(Source extract Opens)

It probably would kill what's left of the peace process. It would spawn terrorism. If you or your children get blown out of the sky by terrorists in the future, you can thank Mr. Clinton and his advisers for that.
It used to be said, perhaps unjustly, that lawyers who were no good at the lawyering trade would try to become judges. Now it seems that they become television talk-show hosts and guests.
One of these characters the other night read, with obvious glee, the salacious parts of Paula Jones' deposition taken in her suit against President Clinton. Then, with feigned indignation, he complained about the Supreme Court (it ruled the suit could continue) subjecting the poor president to such humiliation.
Excuse my logic, Mr. Lawyer, but it wasn't the Supreme Court that dropped its collective drawers in a hotel room and asked a state employee to perform a service not included in her job description. Seems clear to me that if any humiliating was done, the president did it to himself.
This bit of on-camera hypocrisy reminded me of the fellow who was taking an ink-blot test. As you probably know, the psychologist shows the patient a series of white cards with ink blots on them, and the patient is asked to describe the first images the blots suggest.
Well, no matter how many cards the psychologist produced, this particular fellow described graphically a sexual image or sexual act. The psychologist finally said, ``Well, sir, I have to say you have a very sick mind.''
The patient demanded, ``What do you mean I have a sick mind? You're the guy with all the dirty pictures.''
The first time I heard that the United States had 700,000 lawyers, I knew that was about 600,000 too many. But television was bad enough with actors and airheads yapping like a flock of magpies. Now we get a bunch of lawyers arguing about partisan and legal tactics and the finer points of obstructing justice and bamboozling gullible jurors.

(Source extract Closes)
(Available data Opens)

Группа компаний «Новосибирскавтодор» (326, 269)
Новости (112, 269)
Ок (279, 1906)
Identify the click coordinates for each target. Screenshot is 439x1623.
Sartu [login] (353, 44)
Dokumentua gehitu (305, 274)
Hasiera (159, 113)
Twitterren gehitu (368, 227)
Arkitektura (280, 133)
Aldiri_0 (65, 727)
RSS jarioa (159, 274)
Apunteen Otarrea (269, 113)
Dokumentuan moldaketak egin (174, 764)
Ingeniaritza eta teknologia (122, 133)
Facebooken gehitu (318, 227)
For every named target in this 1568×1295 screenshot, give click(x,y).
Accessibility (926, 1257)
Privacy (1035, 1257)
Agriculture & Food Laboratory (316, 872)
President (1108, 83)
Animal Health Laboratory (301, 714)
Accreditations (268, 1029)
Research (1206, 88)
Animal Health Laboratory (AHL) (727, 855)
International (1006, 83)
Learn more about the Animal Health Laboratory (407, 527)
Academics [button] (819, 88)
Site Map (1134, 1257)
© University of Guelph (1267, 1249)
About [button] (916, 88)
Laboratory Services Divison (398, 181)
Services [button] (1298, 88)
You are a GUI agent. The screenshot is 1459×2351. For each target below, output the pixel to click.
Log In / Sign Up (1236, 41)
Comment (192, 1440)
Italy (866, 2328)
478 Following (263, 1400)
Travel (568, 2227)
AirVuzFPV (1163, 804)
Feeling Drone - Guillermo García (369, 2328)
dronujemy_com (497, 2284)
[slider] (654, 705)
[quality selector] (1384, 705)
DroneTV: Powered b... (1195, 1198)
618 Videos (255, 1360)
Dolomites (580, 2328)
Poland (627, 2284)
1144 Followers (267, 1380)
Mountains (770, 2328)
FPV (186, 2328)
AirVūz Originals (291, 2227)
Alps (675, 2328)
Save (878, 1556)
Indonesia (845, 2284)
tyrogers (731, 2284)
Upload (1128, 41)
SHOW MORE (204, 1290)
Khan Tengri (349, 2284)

(Available data Closes)

> **Work to be completed**: Continue the column on lawyers as television talk-show hosts and guests, picking up after its last sentence.

> **Written response**:
Oh, I'm not pointing fingers. I freely confess to the numerous and copious sins of journalists, many of whom these days are parrots or lapdogs with a lust for the fat fee and the television lights themselves. The great Tom Fleming once remarked that the combination of corrupt politicians and stupid journalists did not bode well for the future of the American republic. To which I say, ``Amen!''
No, rather than pointing fingers, I'm suggesting a solution. I'm suggesting that all of us -- lawyers, journalists, citizens, etc. -- heed the wise words of an Asian sage who told a young Buddhist monk, ``If you cannot improve upon the silence, then keep your durn mouth shut, boy.''
What this country needs is definitely more silence and less information. I met the Southern novelist and agrarian Andrew Lytle. While we sipped bourbon on a mutual friend's patio, he said that he lived in the woods and had no television, no radio and no subscriptions to any magazines or newspapers.
``I figure,'' said Lytle on that long-ago afternoon, ``that if anything really important happens, I'll hear about it by rumor.''
It would be great if we picked up our morning newspapers one day and found a blank page with a small message in the center that stated, ``Nothing of any importance happened yesterday except for the births and deaths of some decent people. You will find the notices of these joyous and sad events on page 7.''
It's too much to expect that TV stations would broadcast blank screens, but could they not at least hire some people with soft and calm voices rather than those who fluctuate between sounding like a terminally cheerful car salesman and a pompous grave peddler?
It's ironic that, just when more and more people want to inform us about more and more stuff, there is less stuff worth knowing.
A Japanese samurai observed that in the average man or woman's life, only three or four big events will occur. That's true, if you think about it. Ninety-percent of what people are screaming to tell us amounts to trivia.